The Satanic Temple files lawsuit over Indiana’s near-total abortion ban

A wooden judge gavel and soundboard isolated on white background. A federal judge blocked a law creating a 25-foot buffer zone around law enforcement officers during certain activities.
A wooden judge gavel and soundboard isolated on white background. (Provided Photo/Oana Malaeru/500px/Getty Images)

INDIANAPOLIS (WISH) — The Salem, Massachusetts-based Satanic Temple has sued Indiana’s governor and attorney general over the state’s near-total ban on abortions.

The religious association with 1.5 million members worldwide filed the lawsuit Wednesday in U.S. District Court in Indianapolis.

One of the lawsuit’s allegations is that the ban violates the Indiana Religious Freedom Restoration Act because it makes the exercise of the Satanic abortion ritual a crime.

Information filed with court documents says the ritual serves as a protective rite designed to “cast off notions of guilt, shame, and mental discomfort that a patient may be experiencing due to choosing to have a medically safe and legal abortion.”
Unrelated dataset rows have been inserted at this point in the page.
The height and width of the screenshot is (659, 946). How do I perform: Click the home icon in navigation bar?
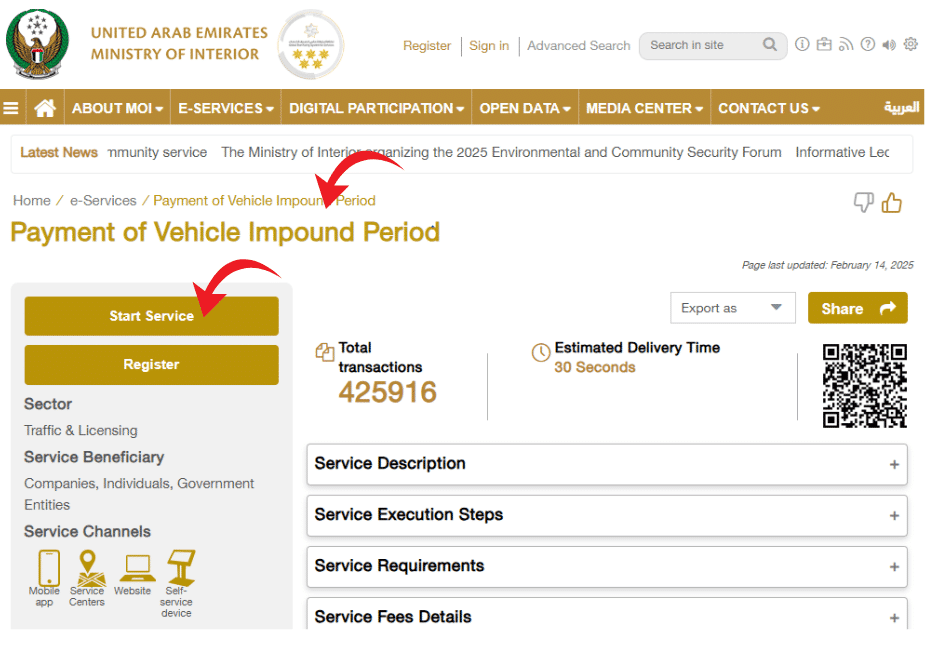tap(44, 108)
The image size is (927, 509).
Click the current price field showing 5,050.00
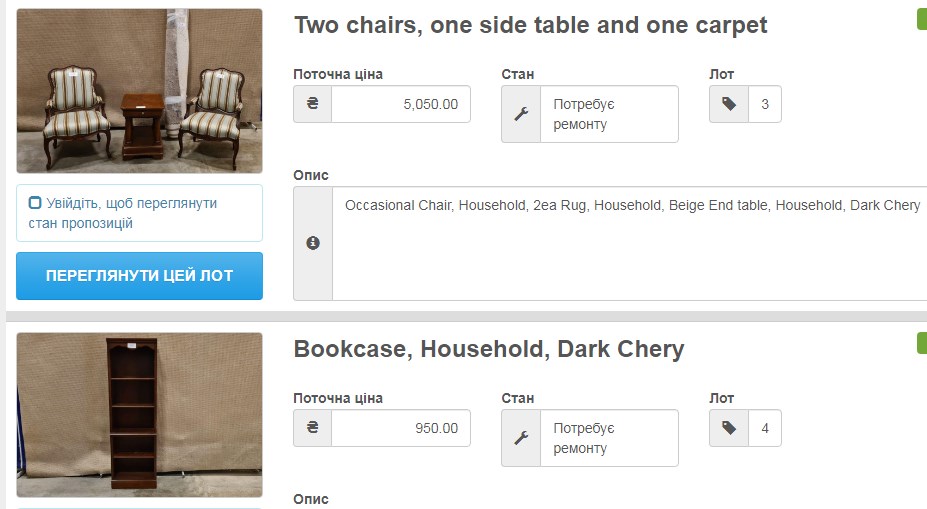click(x=401, y=104)
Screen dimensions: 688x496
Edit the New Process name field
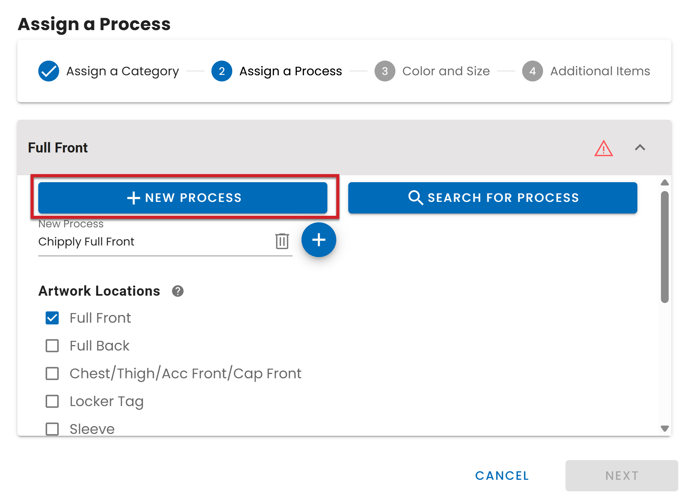pyautogui.click(x=150, y=242)
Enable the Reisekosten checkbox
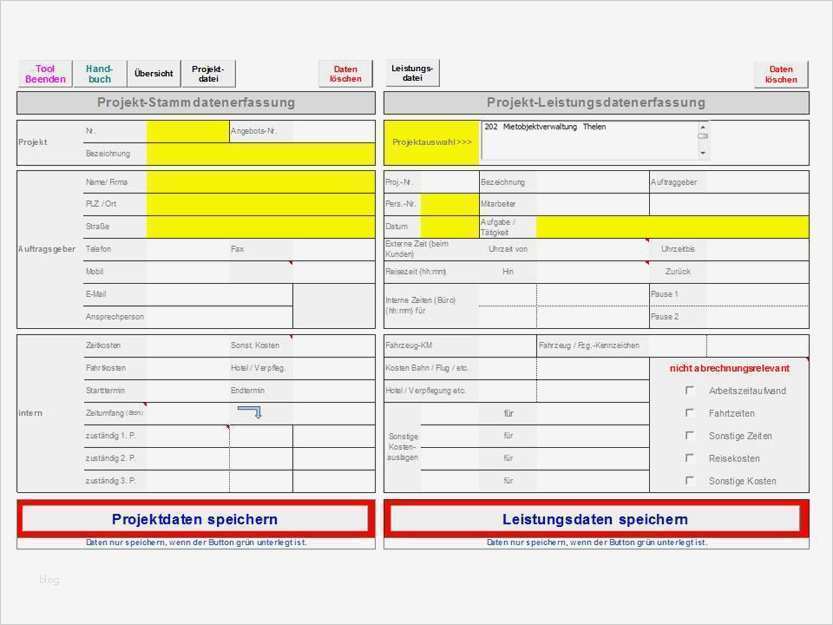This screenshot has width=833, height=625. [688, 458]
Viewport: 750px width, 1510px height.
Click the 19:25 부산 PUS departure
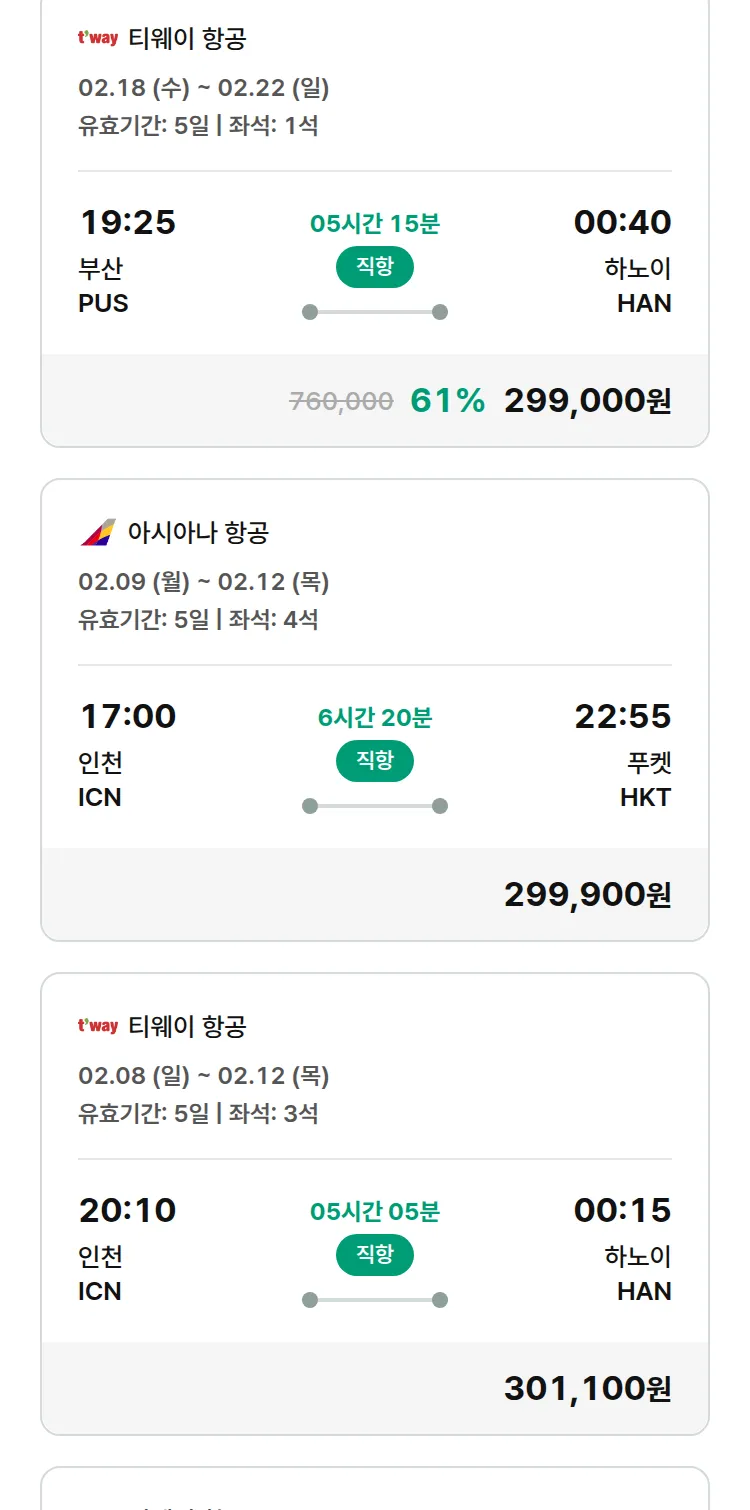(x=127, y=260)
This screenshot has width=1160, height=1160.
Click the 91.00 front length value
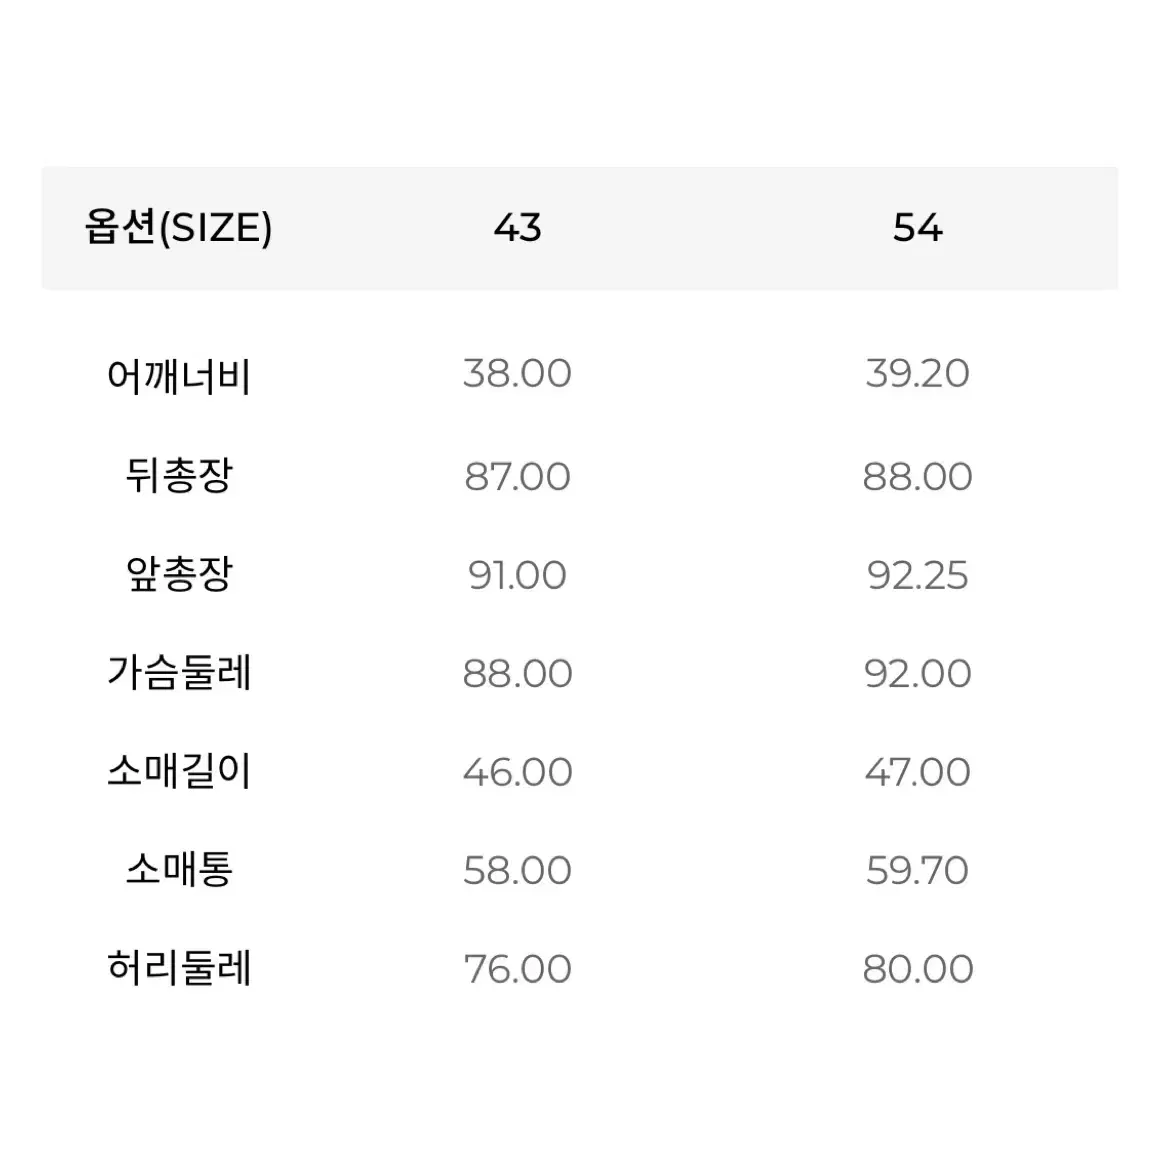point(517,576)
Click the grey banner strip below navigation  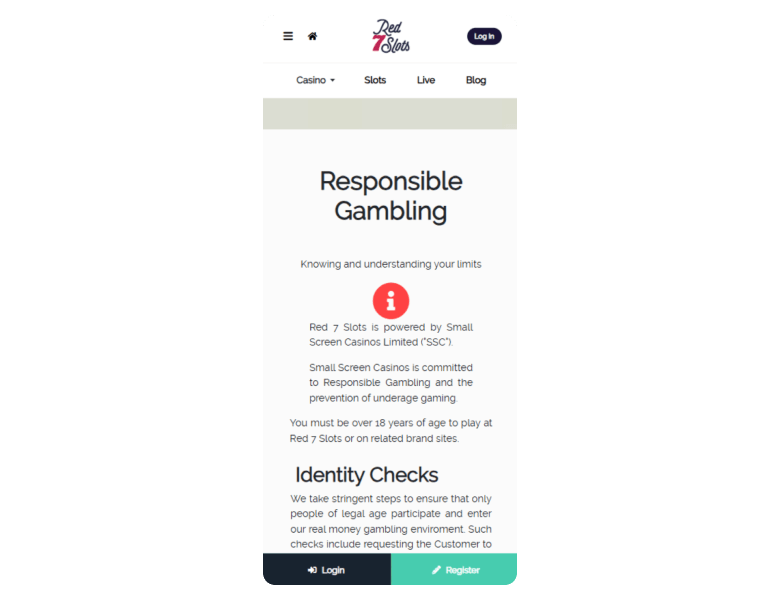click(x=390, y=114)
The lawsuit also lists four other counts against the near-total abortion ban:

  • Taking the property of an involuntarily pregnant woman without just compensation violates the Fifth and Fourteenth amendments of the U.S. Constitution.
  • The ban puts involuntarily pregnant women into a condition of involuntary servitude in violation of the Thirteenth Amendment.
  • The ban discriminates between women who become pregnant by accident and women who are pregnant by rape or incest, violating the equal protection clause of the Fourteenth Amendment.
  • The ban discriminates between woman who become pregnant by protected sex and women who become pregnant by in vitro fertilization, violating the equal protection clause of the Fourteenth Amendment.

The lawsuit asks the court to stop the enforcement of Indiana’s near-total ban on abortion for involuntarily pregnant women who are also members of The Satanic Temple.

The governor and attorney general have 21 days upon receipt of the lawsuit’s summons to respond.

The lawsuit came as the state attorney general’s office asked the state Court of Appeals to block a special judge’s order and allow Indiana’s new near-total ban on abortion to be enforced. The filing, dated Thursday, asked for the court to issue a stay on a preliminary injunction issued last week by Special Judge Kelsey Hanlon.

Indiana was the first state to pass one after the Supreme Court overturned Roe v. Wade in June.